Automating A Recovery
The US government is showing Americans a grim future.
There’s going to be a large group in need.
And there’s a small group with answers. We call them engineers.
It adds up to an extraordinary opportunity for those who are allowed to fix the problems.
Social Security released Wage Statistics for 2021.
The numbers are almost a year old, but you can see vulnerabilities, even then.
Living On The Edge
Most Americans are just barely hanging on.
And that’s before the crunch hits.
Take a look at Social Security’s Wage Statistics for 2021
Two-thirds of Americans make less than $55,000 per year.
Half make less than $40,000.
The US Median wage was $37,586.
Keep in mind, these are only the people who had an income.
For everybody else, we can only guess.
Wage growth was up 8.89%. (Average Wage Index)
We haven’t seen pay increases like that in 40 years.
Not since the late 70’s and early 80’s.
But those increases barely keep up with inflation at 8.2%.
[Consumer Price Index Summary: “Over the last 12 months, the all items index increased 8.2 percent before seasonal adjustment.” – 8:30 a.m. (ET) Thursday, October 13, 2022]
The Median Life
If there’s such a thing as normal, you can see how tight it is…
Median wage at $37,586/year equals $3,312/month.
Median monthly home rental is now $2,002/month. (Redfin)
That theoretically leaves $1,300/month for…
- insurance and medical care
So, half of wage earners are just covering the basics during good times.
What’s going to happen to this group (and everyone they support) when the government
- deliberately increases inflation AND
- causes more unemployment (to “cut demand”)?
Engineers and Automation
Our Overlords think they can solve economic problems by cutting demand.
Normal humans would increase supply.
If you can’t see in a dark room, would you use the room less?
Or do you turn on the light?
Automation is our best shot at increasing the supply of anything.
The engineers that make that possible will generally benefit most of us.
They are also paid more than most of us.
Should we call this the 80/80 rule?
80% of Americans make less than $80,000 per year.
Oh, and serious Automation Engineers earn more than $80,000.
Some of that comes from…
- Advanced skills
All of it comes from demand, grown out of…
- Strong (and increasing) market pressure, coupled with a
- Shortage of good engineers.
Engineering firms will sometimes show me skimpy pay schedules.
[Don’t try that.

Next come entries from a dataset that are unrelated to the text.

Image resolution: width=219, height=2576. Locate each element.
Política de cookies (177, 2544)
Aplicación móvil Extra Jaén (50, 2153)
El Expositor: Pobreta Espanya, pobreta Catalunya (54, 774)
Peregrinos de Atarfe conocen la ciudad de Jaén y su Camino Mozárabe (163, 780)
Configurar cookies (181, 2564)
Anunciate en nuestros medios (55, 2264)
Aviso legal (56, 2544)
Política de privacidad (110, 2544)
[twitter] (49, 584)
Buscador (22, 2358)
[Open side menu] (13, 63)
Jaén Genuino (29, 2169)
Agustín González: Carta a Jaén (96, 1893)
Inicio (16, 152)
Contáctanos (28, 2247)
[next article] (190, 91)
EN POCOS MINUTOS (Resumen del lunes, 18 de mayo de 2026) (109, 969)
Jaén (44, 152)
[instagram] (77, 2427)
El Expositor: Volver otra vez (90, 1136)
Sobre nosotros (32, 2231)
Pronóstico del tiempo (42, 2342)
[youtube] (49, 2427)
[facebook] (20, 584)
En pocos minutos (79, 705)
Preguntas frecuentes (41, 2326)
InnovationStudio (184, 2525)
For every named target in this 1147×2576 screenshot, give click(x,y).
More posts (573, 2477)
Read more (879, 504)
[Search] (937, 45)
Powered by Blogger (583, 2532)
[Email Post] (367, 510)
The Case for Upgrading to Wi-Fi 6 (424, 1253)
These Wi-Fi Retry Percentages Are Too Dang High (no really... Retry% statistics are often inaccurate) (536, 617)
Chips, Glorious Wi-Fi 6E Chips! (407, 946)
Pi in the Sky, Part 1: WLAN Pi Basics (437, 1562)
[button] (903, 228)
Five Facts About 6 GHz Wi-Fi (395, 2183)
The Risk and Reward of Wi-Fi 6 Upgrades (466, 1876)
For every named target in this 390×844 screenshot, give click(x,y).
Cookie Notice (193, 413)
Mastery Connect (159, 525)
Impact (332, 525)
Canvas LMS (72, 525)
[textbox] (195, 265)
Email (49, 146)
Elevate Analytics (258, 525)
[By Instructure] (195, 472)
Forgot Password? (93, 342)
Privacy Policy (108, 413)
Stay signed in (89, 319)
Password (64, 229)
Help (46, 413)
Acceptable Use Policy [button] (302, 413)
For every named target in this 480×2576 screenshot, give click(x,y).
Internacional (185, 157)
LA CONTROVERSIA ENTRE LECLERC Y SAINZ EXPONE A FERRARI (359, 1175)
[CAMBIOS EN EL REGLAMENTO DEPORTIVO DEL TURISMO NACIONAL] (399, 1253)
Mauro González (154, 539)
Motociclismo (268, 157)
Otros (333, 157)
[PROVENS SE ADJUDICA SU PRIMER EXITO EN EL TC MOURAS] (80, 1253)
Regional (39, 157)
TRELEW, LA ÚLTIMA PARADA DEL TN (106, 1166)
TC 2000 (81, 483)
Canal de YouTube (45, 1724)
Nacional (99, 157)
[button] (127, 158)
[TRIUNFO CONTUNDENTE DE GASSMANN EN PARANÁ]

Really.]
We all know you’ll have to actually pay for a successful hire.
What’s Driving Demand
I’ll give you a quick list of looming shortages.
(But think of this as a good thing. We do have answers.)
If you want, you could combine this group into one immense train wreck.
I suggest a happier attitude.
Those of us in the Automation world might as well see this as the gift that keeps on giving.
No matter how bizarre the policy, the solution will nearly always rely on technology.
Even if tech caused the problem, tech will be asked to solve it.
Here’s my picture of job security in tech and automation…
Shortages were already obvious, following the absurd lockdowns blamed on COVID-19.
Supply chain failures made things worse.
Then, our woke government launched self-inflicted damage, starting with…
- Fuel (We’re living hand-to-gas tank. Not enough production. Reserves are empty.)
- Food (Eliminating fertilizer will cause famines around the world.)
Deliberately throwing people out of work will cause new levels of crisis.
How are we going to meet the basic needs of millions of newly unemployed?
Our open borders have attracted 4 million illegal immigrants in recent years.
(They’ll need to eat. And where are they living?)
We have higher levels of security threats. (Not all illegals are friendly.)
And crime is up, dramatically. (No-bail communities put repeat offenders back on the street the same day they were arrested.)
Add to that a daily assault from cybersecurity attacks.
Increase The Supply
So, pick your problem and start working on an answer.
The only hope of correcting these massive deficiencies involves an extraordinary level of productivity. Yes, we need significant policy improvements. All the same, avoiding disaster will probably employ automation at a scale that we’ve never seen.
The better news is, security requirements will likely bring that production back home.
[BREAKING NEWS: On OCT 07, The US Department of Commerce restricted China’s ability to “both purchase and manufacture high-end chips…”]
And that will create even more jobs.